Authentication
Skynet auth is OAuth 2.0 against the auth service at
apps/auth/. The public API trusts tokens
issued by auth; the same tokens authorize HTTP requests and
WebSocket connections.
Grant types supported
The auth service implements only the
authorization_code grant. Refresh is handled separately at
/oauth/token/refresh rather than through the refresh_token grant
type. There is no client_credentials, password, or
implicit flow.
If you're building a confidential server-side integration without an
interactive user — what you'd usually do with client_credentials —
the current path is to register a first-party OAuth client and run
the authorization-code flow once as a known user, then store the
refresh token. This is workable but not what client_credentials
is normally for; flag if you need a cleaner flow.
Endpoints
| Step | Method + path |
|---|---|
| Authorization | GET https://auth.skynetgo.org/oauth/authorize |
| Token exchange | POST https://api.skynetgo.org/oauth/token |
| Token refresh | POST https://api.skynetgo.org/oauth/token/refresh |
The authorization endpoint lives on the auth service; the token and
refresh endpoints are served by the public API
(apps/public-api/public_api/routers/oauth.py).
PKCE is supported and recommended for public clients — the
OAuthAuthorizationCode record stores the PKCE challenge for
verification at token exchange.
OAuth client registration
OAuth clients live in the OAuthClient table. Each client has:
- A client ID and (for confidential clients) a client secret.
- A list of
redirect_uristhe auth server will permit. - A list of
allowed_scopes— the scopes this client may request. - An
is_first_partyflag — first-party clients (the official web app, SkyNode) get streamlined consent screens; third-party clients always prompt for explicit consent.
To register an integration as an OAuth client, contact the Skynet team. There is no public self-service client registration today.
Scopes
Scopes are not drawn from a predefined enum — they're stored as
strings on each client's allowed_scopes array. The vocabulary is
defined by the API endpoints that check for scopes, not centrally.
Common conventions you'll see:
read— read-only access to user-visible data.write— read + create/edit user-visible data.- Resource-prefixed scopes (e.g.
observations:write) when a client needs narrower authority thanwritewould imply.
When you register your client, the Skynet team will work out the appropriate scope set with you. If you find an endpoint your token won't reach, the scope is the most likely cause.
Tokens
All tokens — access, refresh, and the bearer tokens SkyNode
installations use — live in a unified Token table with a
token_type discriminator. A given token is bound to either a
user or a SkyNode installation (enforced by a check
constraint), never both, and carries an optional client_id
pointing back at the OAuth client that minted it.
This unification means:
- There is no separate "personal API token" resource that lives outside OAuth. Every integration uses an OAuth-issued token.

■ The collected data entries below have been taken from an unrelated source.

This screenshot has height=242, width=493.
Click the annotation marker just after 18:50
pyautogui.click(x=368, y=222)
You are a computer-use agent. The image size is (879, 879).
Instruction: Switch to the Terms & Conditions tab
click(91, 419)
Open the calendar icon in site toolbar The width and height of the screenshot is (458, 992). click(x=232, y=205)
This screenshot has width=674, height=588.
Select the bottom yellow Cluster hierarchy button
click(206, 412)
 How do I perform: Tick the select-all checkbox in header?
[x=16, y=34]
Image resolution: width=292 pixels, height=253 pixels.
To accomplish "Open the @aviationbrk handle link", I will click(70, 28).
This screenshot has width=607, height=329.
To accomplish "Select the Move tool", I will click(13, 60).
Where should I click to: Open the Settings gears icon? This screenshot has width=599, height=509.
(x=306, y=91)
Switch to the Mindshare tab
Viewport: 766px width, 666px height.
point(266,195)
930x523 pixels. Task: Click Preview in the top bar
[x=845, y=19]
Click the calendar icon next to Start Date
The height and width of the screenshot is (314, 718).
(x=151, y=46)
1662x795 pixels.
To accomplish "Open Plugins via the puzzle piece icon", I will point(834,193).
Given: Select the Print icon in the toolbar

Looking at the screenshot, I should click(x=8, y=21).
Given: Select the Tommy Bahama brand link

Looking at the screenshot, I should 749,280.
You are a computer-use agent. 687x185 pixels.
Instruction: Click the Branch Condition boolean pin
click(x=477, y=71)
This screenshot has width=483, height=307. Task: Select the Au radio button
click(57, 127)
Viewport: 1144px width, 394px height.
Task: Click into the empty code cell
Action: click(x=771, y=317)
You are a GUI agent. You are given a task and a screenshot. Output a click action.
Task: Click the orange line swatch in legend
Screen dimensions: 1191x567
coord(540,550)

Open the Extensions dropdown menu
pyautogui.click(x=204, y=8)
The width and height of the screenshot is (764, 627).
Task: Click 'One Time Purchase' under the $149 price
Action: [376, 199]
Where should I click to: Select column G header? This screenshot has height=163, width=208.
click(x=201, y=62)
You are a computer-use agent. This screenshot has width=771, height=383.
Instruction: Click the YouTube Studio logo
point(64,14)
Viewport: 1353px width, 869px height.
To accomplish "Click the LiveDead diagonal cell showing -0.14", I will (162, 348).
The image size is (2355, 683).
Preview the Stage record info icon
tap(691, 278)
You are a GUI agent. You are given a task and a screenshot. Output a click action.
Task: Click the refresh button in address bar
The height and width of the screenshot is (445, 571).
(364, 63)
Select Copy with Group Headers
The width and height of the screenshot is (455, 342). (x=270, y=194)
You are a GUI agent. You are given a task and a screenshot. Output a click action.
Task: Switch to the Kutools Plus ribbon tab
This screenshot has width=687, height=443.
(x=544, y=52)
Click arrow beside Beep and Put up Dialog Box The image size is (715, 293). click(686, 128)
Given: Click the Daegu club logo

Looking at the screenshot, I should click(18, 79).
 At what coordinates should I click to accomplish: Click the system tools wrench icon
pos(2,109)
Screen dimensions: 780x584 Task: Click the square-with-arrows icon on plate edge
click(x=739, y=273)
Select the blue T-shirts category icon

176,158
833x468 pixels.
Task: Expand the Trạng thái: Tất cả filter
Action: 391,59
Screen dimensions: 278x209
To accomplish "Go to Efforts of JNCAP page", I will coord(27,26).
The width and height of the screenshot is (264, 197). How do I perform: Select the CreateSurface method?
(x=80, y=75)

- Token introspection works the same way for human users and SkyNode installs.
Using an access token
Pass it as a Bearer token in the Authorization header:
GET /v1/observations HTTP/1.1
Host: api.skynetgo.org
Authorization: Bearer <access-token>
For WebSocket connections, pass the token via query string, the
Authorization header, or a session cookie — see
WebSocket protocol.
Refreshing
When the access token expires, exchange the refresh token at:
POST /oauth/token/refresh HTTP/1.1
Host: api.skynetgo.org
Content-Type: application/x-www-form-urlencoded
refresh_token=<refresh-token>&client_id=<client-id>
The response shape is the standard OAuth token-response JSON
(access_token, refresh_token, expires_in, token_type). Use
the new refresh token going forward — refresh tokens may rotate.
SkyNode installation tokens
SkyNode installations are paired with a telescope or observatory via
the same authorization-code flow (with the user signed in as
someone with appropriate authority). After pairing, the install
holds a long-lived refresh token tied to a SkyNodeInstallation
record; SkyNode rotates its access token automatically using the
same /oauth/token/refresh endpoint.
For owners managing SkyNode installs, see SkyNode → Installation.
Session cookies (web app)
The web app uses a session cookie (skynet_session) on top of
OAuth — the OAuth token round-trip happens on first login, and the
session cookie carries the user identity from then on. For API
integrations, use bearer tokens rather than trying to drive the
session cookie; cookies are a UX detail of the web app.
Things to confirm before going live
- Test against the
nextenvironment before production. - Verify your client's scopes cover every endpoint your integration hits. The fastest way is to call each endpoint once and see what rejects.
- Implement refresh-token rotation handling — when refresh returns a new refresh token, replace the old one immediately.
- Decide where the tokens live. Treat them as secrets.